Dataset entries
* * *
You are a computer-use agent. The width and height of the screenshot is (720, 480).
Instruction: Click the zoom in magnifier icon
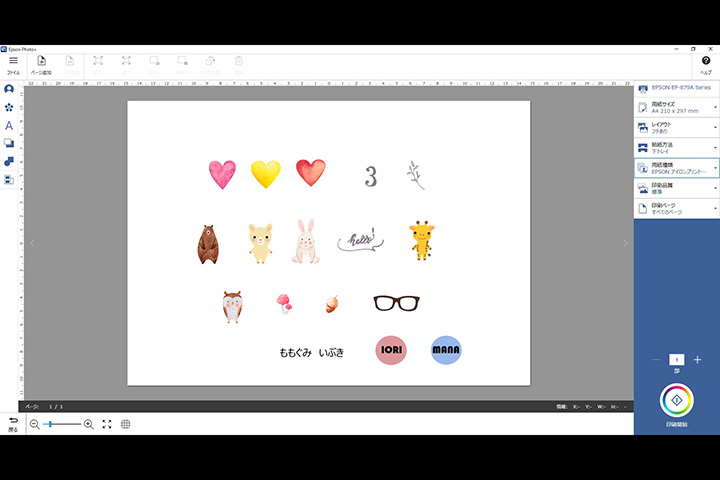(89, 424)
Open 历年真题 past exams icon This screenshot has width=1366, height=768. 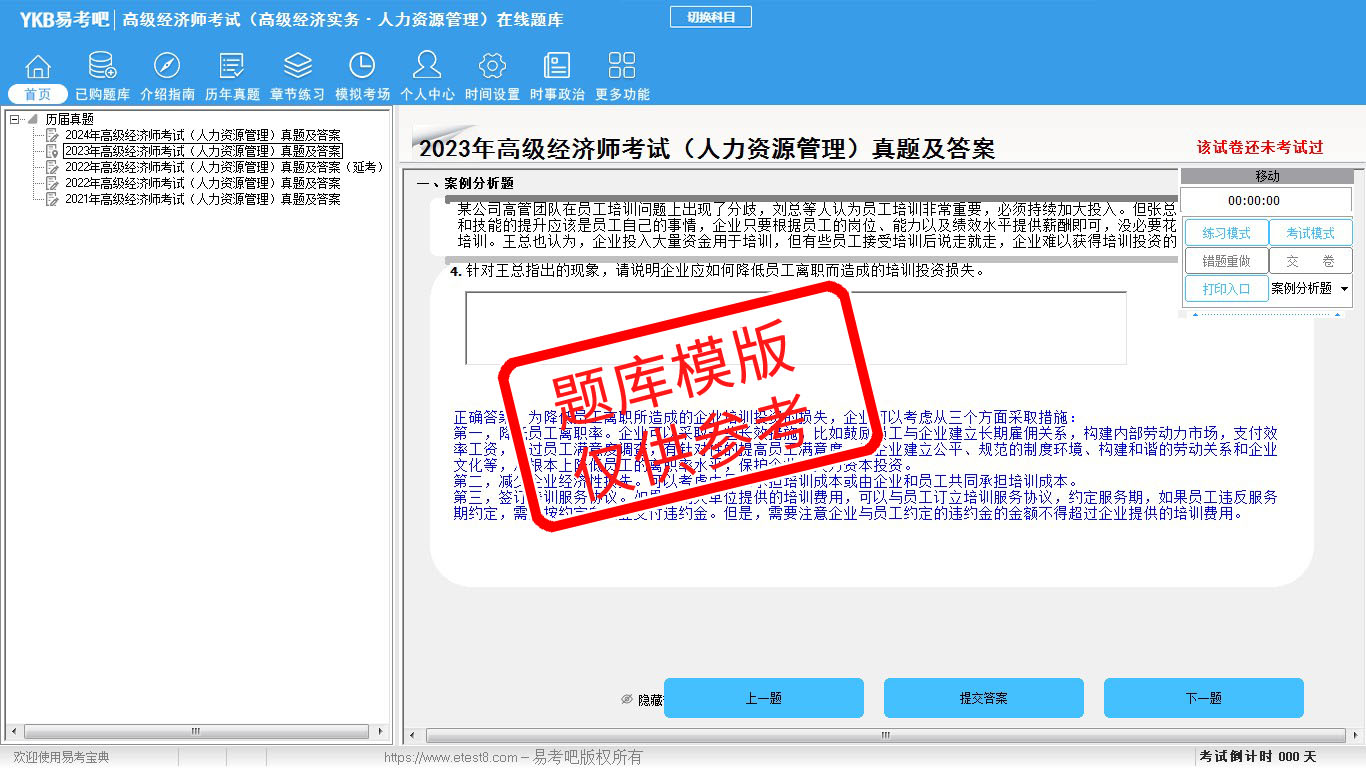[x=232, y=67]
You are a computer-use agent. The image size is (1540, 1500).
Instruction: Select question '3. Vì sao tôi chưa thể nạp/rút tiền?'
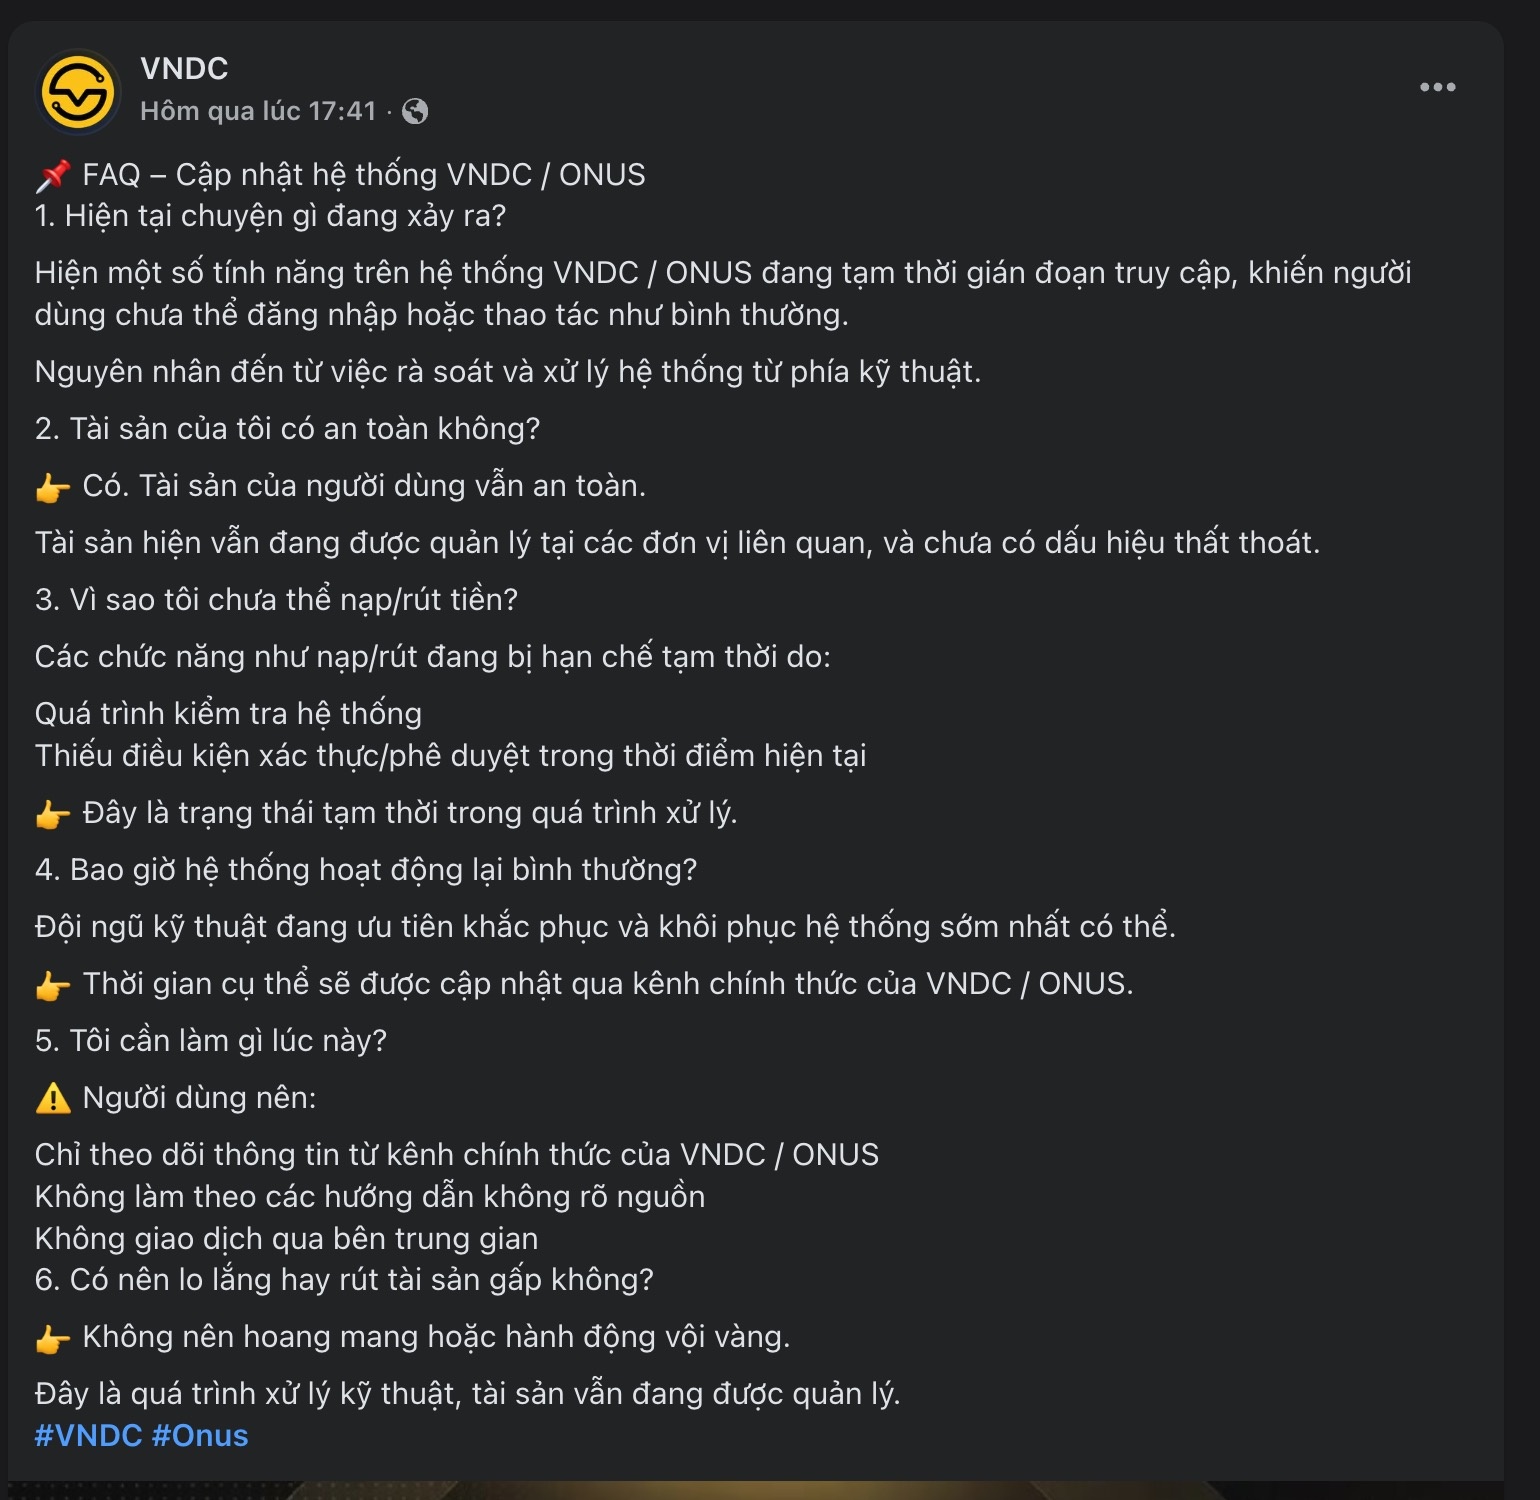click(278, 599)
* * *
Direction
Render the records in the stretch from the line containing "You are a computer-use agent. The image" through the end of the records as a two-column CSV with the columns request and answer. Each record takes one row, and each value goes in one quoted field with line breaks replaced by spaces and the pictures omitted.

Correct output
request,answer
"You are a computer-use agent. The image size is (1540, 1500). Instruction: Select question '3. Vì sao tôi chưa thể nạp/rút tiền?'","click(278, 599)"